El plebiscito de 1993 trató de aprovechar la “ola rossellista” surgida de la contienda electoral en la cual se derrotó a una débil candidata popular: Victoria Muñoz Mendoza. Los resultados de la misma no dejan de ser sorprendentes:

  • ELA 826,326 (48.6%)
  • Estadidad 788,296 (46.3%)
  • Independencia 75,620 (4.4%)

En un contexto amplio los mismos no dejaban de ser halagadores para el estadoísmo. Comparado con los resultados del plebiscito de 1967 -el 38.9 %-, el avance de la opción de la estadidad era notable pero aún no resultaba decisivo. Para el PPD no se trataba de buenas noticias. En 1967 la “montaña” estadolibrista había alcanzado el 60.4 % de las preferencias, hasta caer al 48.6 % en 1993. Las potencias de la partidocracia bipartidista estaban balanceadas. El problema era que  ya en la década de 1990 se sabía que el Congreso no aceptaría una mayoría plural -la mitad más uno- para autorizar la incorporación y la estadidad. Lo más probable era que se le requiriera una  supermayoría, es decir, hasta  dos terceras partes de las preferencias. La exigencia de una supermayoría no tendría otro efecto que fomentar el inmovilismo. El debate sobre la cuestión de la supermayoría se articuló de una manera predecible y reflejó las aspiraciones y prejuicios políticos subyacentes en cada uno de los casos. El PPD y Hernández Colón lo respaldaban públicamente porque veían en ello una garantía de que para los estadoístas era una meta inalcanzable. El PNP y Romero Barceló lo consideraron un acto “injusto” y hasta antidemocrático para con su causa. Y el  PIP y Berríos Martínez la rechazaban porque la independencia era un derecho que no dependía “de la imposición de mayoría alguna”, expresión con la que reconocían su poca visibilidad en la preferencia de los electores puertorriqueños.
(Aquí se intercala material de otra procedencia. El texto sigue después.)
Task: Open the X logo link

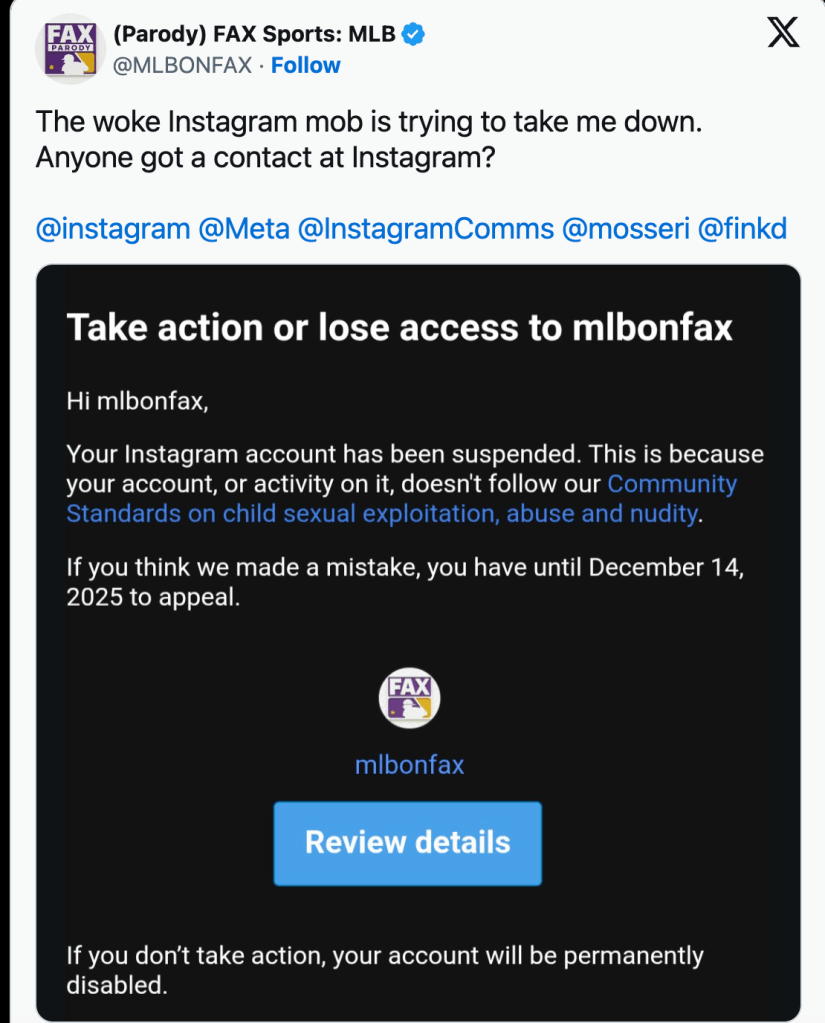Action: click(x=783, y=34)
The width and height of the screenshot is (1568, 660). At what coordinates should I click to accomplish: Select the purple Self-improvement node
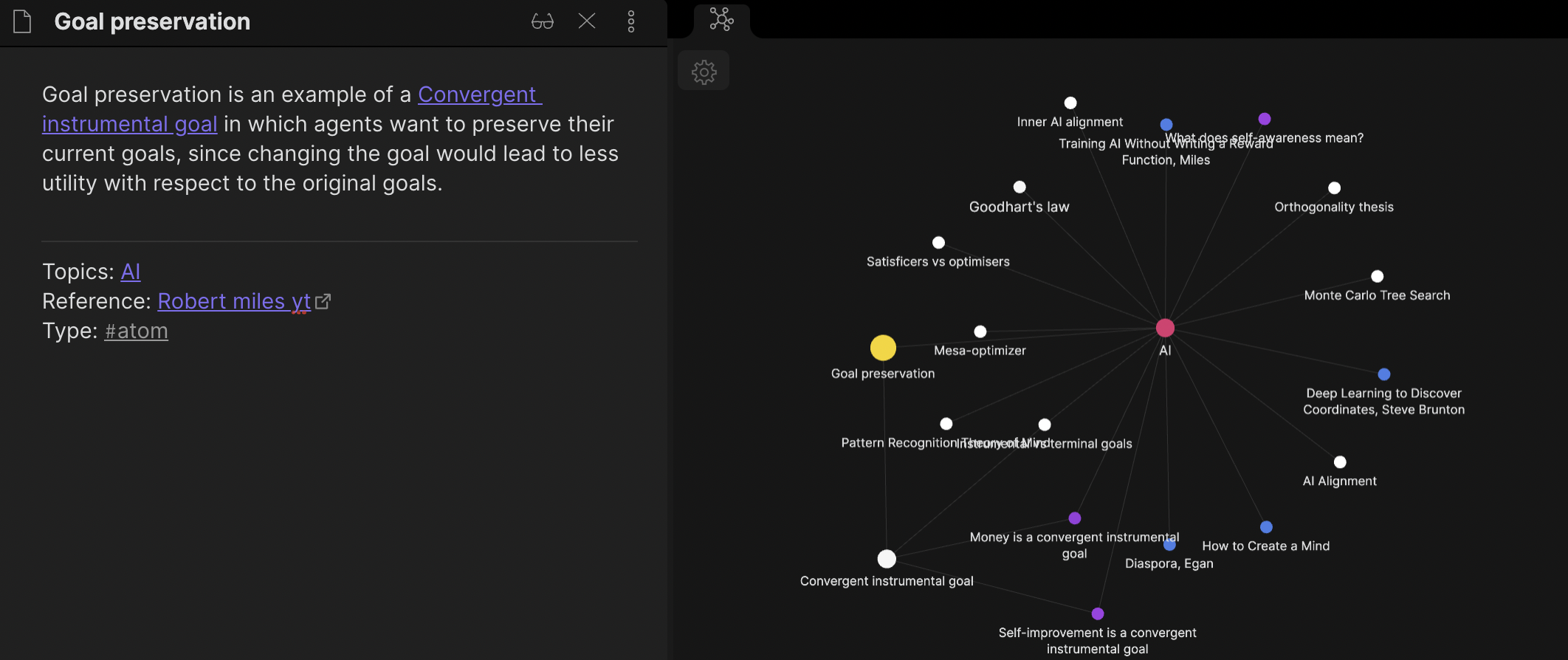coord(1098,613)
Lo cierto que en  1993 el PNP y la estadidad no tenían siquiera la mitad más uno del apoyo electoral y muchos pensaban que nunca lo conseguiría. No lo ha conseguido, de hecho, a la altura del 2016. La cuestión del estatus se “empantanó” por una diversidad de razones. La debilidad del independentismo electoral que sólo consiguió el 4.4 % en la consulta de 1993, es una de ellas. El balance de fuerzas entre el Estado 51 y el  ELA y el escollo que ponía el Congreso al hablar en términos de una  supermayoría completaban el cuadro. En el “arriba social” no había voluntad para el cambio. En el “abajo social” se imponía la apatía y el desinterés producto del desconocimiento de la situación real del país.